Garbett D, Sauvanet C, Viswanatha R, Bretscher A - Mol. Biol. Cell (2013)

Bottom Line: Proteomic analysis of the effects of EBP50 dynamics on binding-partner preferences identified a novel PDZ1 binding partner, the I-BAR protein insulin receptor substrate p53 (IRSp53).Additionally, the tails promote different microvillar localizations for EBP50 and E3KARP, which localized along the full length and to the base of microvilli, respectively.Thus the tails define the localization and dynamics of these scaffolding proteins, and the high dynamics of EBP50 is regulated by the occupancy of its PDZ domains.

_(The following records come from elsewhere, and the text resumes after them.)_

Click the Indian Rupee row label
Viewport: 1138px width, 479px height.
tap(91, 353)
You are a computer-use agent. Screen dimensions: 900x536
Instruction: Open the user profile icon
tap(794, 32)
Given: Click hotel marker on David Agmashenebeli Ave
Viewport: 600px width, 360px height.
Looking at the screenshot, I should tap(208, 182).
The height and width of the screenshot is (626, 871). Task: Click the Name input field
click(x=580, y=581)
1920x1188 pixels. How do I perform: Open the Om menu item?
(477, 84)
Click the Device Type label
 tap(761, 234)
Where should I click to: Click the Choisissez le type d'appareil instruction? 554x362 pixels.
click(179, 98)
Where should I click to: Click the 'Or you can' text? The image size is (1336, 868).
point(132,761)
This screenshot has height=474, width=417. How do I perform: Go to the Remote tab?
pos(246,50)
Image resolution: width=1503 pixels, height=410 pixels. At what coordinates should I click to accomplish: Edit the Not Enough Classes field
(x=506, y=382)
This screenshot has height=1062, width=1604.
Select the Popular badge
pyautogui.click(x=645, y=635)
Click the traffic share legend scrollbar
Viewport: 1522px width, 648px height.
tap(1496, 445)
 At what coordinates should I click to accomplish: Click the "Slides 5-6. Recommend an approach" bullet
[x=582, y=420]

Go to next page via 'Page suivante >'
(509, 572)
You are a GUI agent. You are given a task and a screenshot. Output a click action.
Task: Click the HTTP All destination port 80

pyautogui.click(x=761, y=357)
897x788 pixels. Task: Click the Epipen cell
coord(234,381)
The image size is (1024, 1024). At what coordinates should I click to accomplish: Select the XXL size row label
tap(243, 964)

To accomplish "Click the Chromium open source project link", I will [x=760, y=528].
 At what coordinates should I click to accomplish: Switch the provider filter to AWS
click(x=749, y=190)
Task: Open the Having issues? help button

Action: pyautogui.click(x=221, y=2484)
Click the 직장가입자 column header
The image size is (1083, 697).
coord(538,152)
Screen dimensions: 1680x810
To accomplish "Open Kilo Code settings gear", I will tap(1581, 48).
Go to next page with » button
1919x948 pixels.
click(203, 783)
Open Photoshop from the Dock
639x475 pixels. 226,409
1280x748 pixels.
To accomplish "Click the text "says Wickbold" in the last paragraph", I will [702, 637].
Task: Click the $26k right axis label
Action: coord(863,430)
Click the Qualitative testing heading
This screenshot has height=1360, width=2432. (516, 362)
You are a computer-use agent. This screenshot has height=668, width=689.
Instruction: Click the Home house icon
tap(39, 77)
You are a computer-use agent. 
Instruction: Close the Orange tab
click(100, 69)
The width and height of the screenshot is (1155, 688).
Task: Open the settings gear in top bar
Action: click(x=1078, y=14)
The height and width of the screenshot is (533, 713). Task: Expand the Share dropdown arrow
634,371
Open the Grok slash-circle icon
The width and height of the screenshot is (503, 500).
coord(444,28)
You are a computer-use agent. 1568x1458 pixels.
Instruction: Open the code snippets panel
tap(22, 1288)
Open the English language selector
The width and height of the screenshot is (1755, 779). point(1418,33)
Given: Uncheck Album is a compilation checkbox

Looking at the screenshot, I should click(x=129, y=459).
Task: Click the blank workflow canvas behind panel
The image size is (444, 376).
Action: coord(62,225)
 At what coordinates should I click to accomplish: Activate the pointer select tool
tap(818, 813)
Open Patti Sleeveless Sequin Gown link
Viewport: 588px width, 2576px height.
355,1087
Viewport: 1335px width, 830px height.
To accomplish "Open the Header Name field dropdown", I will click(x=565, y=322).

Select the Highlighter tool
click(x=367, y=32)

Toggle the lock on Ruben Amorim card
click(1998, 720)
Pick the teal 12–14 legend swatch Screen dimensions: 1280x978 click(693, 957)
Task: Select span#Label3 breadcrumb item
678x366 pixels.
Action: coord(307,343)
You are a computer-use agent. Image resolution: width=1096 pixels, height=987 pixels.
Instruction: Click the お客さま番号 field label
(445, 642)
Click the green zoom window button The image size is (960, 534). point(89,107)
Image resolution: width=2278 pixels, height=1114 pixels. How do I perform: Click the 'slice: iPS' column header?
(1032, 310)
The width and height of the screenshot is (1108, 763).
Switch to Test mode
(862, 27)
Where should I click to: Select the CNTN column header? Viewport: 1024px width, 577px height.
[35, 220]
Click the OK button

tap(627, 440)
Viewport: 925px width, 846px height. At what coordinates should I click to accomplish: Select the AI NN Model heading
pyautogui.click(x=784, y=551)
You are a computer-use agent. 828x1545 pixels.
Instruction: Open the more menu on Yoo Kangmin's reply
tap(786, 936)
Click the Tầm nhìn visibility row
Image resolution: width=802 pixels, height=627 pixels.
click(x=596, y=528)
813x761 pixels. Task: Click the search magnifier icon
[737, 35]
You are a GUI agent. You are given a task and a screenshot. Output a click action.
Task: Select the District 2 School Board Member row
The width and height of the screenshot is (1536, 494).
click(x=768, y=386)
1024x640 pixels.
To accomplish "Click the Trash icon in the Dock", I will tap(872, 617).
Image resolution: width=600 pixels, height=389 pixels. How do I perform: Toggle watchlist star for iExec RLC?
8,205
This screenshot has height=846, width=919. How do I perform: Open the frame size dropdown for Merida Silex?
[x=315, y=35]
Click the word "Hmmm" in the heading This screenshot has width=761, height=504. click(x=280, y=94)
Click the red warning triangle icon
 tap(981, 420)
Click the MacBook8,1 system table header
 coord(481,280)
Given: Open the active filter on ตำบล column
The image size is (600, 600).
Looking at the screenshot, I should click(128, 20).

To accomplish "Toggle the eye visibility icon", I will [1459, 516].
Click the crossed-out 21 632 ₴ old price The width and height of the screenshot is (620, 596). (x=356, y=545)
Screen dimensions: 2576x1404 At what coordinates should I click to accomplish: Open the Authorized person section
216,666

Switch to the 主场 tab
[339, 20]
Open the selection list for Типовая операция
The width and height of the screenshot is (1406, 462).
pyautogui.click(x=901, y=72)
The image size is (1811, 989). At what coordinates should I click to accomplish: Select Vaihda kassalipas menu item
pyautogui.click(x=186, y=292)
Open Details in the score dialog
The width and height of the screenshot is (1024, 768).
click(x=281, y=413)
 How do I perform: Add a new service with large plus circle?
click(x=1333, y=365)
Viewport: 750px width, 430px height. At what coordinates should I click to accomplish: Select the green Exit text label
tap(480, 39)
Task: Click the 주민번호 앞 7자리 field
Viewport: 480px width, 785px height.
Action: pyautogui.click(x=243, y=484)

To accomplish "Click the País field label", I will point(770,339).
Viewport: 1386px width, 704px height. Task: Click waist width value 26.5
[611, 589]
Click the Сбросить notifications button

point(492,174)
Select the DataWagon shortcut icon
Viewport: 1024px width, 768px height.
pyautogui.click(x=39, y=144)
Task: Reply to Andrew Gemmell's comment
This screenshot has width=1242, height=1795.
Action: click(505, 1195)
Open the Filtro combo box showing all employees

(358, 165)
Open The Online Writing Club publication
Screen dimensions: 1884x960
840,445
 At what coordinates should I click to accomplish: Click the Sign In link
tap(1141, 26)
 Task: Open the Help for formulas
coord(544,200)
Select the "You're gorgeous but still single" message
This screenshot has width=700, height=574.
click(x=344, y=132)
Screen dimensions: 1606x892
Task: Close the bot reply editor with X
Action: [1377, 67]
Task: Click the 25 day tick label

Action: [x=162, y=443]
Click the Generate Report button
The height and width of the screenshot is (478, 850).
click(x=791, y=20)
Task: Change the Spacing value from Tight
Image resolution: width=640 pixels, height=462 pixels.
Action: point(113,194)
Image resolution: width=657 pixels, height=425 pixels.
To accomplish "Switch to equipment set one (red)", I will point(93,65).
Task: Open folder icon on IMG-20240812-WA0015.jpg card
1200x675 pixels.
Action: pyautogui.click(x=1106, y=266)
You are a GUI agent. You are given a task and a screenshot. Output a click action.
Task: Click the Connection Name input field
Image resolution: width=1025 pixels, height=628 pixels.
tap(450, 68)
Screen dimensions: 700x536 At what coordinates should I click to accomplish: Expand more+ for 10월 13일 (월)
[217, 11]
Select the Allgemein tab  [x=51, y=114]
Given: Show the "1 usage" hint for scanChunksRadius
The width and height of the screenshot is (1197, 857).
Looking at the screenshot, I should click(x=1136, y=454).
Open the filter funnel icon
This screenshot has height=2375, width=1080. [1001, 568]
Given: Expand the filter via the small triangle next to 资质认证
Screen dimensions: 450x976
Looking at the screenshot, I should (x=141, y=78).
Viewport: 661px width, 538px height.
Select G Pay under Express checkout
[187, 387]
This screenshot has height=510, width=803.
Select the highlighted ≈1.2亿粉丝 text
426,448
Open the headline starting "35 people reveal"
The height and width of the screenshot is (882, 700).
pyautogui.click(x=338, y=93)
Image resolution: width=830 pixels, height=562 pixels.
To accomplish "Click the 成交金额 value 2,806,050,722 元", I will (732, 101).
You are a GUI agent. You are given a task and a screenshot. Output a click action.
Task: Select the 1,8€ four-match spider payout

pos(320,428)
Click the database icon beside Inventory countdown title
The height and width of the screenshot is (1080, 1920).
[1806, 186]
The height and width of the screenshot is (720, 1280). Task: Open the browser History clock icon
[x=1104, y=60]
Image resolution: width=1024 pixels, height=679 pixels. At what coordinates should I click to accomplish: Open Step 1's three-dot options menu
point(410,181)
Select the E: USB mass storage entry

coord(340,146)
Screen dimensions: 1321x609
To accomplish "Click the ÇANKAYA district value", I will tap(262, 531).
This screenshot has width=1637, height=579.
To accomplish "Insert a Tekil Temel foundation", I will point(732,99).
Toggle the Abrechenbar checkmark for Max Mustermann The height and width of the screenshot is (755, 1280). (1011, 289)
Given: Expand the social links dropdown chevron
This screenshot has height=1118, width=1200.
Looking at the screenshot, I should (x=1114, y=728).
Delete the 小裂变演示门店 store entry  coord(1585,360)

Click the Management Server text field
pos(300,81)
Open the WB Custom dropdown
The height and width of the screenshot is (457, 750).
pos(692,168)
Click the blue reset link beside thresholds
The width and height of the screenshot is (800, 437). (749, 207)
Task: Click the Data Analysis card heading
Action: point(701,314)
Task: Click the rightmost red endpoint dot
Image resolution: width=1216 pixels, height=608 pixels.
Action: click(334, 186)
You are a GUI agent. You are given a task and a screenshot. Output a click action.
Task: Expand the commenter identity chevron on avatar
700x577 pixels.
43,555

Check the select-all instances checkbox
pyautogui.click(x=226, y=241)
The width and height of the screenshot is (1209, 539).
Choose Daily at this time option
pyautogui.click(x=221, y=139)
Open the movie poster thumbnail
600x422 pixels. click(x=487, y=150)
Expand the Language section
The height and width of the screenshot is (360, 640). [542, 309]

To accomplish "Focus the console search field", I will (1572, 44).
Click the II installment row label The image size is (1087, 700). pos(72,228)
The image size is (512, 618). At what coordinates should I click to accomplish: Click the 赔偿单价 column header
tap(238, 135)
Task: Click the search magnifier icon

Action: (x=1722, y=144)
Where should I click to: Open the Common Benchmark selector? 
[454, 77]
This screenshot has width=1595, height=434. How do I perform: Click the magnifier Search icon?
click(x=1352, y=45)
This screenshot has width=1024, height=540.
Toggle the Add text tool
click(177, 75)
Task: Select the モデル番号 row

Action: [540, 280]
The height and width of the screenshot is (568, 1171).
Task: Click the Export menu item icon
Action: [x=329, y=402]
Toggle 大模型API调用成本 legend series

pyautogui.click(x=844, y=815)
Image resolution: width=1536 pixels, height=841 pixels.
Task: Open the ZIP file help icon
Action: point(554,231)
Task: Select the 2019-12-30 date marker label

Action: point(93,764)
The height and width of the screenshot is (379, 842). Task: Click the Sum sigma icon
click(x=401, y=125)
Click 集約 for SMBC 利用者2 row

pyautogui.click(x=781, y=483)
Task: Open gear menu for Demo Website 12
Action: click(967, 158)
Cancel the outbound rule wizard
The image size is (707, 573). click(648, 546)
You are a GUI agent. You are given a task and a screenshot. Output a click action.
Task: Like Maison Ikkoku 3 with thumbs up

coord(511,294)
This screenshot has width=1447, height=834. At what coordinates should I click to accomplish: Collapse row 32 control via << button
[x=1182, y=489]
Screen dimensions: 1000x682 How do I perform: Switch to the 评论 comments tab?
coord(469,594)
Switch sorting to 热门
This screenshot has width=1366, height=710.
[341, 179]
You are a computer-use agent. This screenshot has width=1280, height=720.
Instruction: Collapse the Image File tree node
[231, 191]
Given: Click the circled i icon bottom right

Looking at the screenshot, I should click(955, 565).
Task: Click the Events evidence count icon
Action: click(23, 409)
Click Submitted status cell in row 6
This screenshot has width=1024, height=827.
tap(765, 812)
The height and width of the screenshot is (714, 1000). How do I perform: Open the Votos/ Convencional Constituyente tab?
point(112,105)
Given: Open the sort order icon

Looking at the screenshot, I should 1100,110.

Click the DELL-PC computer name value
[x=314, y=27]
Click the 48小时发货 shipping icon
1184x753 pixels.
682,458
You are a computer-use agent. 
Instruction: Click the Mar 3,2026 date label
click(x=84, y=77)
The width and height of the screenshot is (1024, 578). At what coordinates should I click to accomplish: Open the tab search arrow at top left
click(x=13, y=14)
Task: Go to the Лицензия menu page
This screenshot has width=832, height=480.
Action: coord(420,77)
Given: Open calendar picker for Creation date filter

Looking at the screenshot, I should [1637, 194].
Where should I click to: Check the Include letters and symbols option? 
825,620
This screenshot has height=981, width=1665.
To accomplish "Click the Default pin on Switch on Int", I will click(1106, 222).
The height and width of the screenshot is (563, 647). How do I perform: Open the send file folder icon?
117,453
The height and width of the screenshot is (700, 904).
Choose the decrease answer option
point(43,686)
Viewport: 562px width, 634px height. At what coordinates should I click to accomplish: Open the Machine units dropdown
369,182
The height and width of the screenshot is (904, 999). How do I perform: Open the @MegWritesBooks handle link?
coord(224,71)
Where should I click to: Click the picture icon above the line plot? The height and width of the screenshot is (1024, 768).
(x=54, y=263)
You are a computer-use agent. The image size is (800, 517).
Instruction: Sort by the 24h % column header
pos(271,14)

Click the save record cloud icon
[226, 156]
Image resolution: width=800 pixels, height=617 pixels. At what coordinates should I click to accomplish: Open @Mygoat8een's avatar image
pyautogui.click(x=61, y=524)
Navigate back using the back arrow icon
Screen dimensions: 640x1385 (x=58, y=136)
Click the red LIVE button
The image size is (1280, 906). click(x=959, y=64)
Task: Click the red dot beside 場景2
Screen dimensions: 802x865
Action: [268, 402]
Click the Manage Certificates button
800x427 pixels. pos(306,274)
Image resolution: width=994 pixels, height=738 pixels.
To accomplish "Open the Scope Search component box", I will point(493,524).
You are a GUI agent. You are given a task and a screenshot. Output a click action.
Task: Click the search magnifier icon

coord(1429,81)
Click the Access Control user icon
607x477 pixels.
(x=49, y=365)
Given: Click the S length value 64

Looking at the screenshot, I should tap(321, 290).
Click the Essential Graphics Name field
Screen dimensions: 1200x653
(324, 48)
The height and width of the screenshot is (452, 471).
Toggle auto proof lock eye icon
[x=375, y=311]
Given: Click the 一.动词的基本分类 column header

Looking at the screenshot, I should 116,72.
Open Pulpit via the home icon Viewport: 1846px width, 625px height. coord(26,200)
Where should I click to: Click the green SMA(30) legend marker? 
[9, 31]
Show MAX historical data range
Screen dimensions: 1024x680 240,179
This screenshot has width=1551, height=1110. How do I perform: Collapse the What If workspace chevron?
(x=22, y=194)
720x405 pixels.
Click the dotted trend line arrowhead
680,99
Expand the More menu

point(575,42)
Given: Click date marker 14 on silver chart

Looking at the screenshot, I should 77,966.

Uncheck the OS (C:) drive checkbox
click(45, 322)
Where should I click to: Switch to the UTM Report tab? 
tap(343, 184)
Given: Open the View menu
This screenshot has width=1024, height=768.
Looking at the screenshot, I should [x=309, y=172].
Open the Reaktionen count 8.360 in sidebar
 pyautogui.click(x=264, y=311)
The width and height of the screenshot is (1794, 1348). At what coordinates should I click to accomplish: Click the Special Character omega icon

View Article: PubMed Central - PubMed

Affiliation: Department of Molecular Biology and Genetics, Weill Institute for Cell and Molecular Biology, Cornell University, Ithaca, NY 14853.

ABSTRACT
The closely related apical scaffolding proteins ERM-binding phosphoprotein of 50 kDa (EBP50) and NHE3 kinase A regulatory protein (E3KARP) both consist of two postsynaptic density 95/disks large/zona occludens-1 (PDZ) domains and a tail ending in an ezrin-binding domain. Scaffolding proteins are thought to provide stable linkages between components of multiprotein complexes, yet in several types of epithelial cells, EBP50, but not E3KARP, shows rapid exchange from microvilli compared with its binding partners. The difference in dynamics is determined by the proteins' tail regions. Exchange rates of EBP50 and E3KARP correlated strongly with their abilities to precipitate ezrin in vivo. The EBP50 tail alone is highly dynamic, but in the context of the full-length protein, the dynamics is lost when the PDZ domains are unable to bind ligand. Proteomic analysis of the effects of EBP50 dynamics on binding-partner preferences identified a novel PDZ1 binding partner, the I-BAR protein insulin receptor substrate p53 (IRSp53). Additionally, the tails promote different microvillar localizations for EBP50 and E3KARP, which localized along the full length and to the base of microvilli, respectively. Thus the tails define the localization and dynamics of these scaffolding proteins, and the high dynamics of EBP50 is regulated by the occupancy of its PDZ domains.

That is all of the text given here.